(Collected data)
================================
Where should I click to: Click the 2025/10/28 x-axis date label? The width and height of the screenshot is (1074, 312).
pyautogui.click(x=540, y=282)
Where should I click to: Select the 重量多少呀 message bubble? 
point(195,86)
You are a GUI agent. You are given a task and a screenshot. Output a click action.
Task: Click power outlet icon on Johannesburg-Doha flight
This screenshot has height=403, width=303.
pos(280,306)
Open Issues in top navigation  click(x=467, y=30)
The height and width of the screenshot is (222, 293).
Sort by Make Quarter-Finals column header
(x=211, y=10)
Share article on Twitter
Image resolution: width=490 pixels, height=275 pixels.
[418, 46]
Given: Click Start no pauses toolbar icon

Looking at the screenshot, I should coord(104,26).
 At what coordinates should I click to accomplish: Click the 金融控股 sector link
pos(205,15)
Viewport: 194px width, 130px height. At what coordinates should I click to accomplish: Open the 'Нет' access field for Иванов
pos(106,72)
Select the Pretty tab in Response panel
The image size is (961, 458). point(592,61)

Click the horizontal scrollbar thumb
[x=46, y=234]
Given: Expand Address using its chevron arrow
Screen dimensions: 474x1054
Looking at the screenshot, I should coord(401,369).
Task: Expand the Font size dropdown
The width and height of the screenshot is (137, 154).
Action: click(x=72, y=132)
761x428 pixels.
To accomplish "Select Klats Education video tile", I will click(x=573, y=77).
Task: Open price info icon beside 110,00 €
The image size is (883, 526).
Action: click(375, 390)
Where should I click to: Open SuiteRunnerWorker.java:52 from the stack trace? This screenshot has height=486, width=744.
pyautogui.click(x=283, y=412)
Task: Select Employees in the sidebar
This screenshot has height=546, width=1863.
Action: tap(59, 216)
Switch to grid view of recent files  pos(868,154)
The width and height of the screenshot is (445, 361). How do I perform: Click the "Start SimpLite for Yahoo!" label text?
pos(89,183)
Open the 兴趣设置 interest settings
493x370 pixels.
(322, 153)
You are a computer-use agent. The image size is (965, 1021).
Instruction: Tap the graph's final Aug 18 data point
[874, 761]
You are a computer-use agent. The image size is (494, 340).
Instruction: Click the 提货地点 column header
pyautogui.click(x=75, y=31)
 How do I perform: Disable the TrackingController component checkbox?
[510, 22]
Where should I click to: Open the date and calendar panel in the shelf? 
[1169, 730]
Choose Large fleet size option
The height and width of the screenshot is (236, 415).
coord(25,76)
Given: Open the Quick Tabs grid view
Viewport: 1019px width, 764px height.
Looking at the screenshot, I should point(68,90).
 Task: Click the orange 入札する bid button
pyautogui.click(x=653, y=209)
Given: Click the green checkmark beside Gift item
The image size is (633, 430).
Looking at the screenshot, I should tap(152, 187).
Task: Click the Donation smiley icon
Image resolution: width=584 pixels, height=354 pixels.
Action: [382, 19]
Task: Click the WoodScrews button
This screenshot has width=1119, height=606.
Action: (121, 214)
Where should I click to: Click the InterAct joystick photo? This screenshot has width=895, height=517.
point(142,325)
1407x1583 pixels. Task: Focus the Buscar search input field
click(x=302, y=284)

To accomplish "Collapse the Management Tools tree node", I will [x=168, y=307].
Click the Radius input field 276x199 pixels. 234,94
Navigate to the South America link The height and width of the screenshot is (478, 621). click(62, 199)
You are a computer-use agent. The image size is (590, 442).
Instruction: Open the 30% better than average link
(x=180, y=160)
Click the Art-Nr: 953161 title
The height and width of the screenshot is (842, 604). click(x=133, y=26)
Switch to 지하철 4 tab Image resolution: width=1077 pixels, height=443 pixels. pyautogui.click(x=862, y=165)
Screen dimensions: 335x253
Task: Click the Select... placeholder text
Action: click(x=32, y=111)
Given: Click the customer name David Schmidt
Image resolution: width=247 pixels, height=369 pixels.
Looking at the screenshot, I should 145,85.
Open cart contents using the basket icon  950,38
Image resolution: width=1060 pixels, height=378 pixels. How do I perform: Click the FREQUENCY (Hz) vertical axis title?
================================
## PROBLEM
Your task is to quote, without any alteration, the lines running from the top of the records to the line that holds "The height and width of the screenshot is (222, 293).", both included.

## WRITTEN ANSWER
Where should I click to: Click the 2025/10/28 x-axis date label? The width and height of the screenshot is (1074, 312).
pyautogui.click(x=540, y=282)
Where should I click to: Select the 重量多少呀 message bubble? 
point(195,86)
You are a GUI agent. You are given a task and a screenshot. Output a click action.
Task: Click power outlet icon on Johannesburg-Doha flight
This screenshot has height=403, width=303.
pos(280,306)
Open Issues in top navigation  click(x=467, y=30)
The height and width of the screenshot is (222, 293).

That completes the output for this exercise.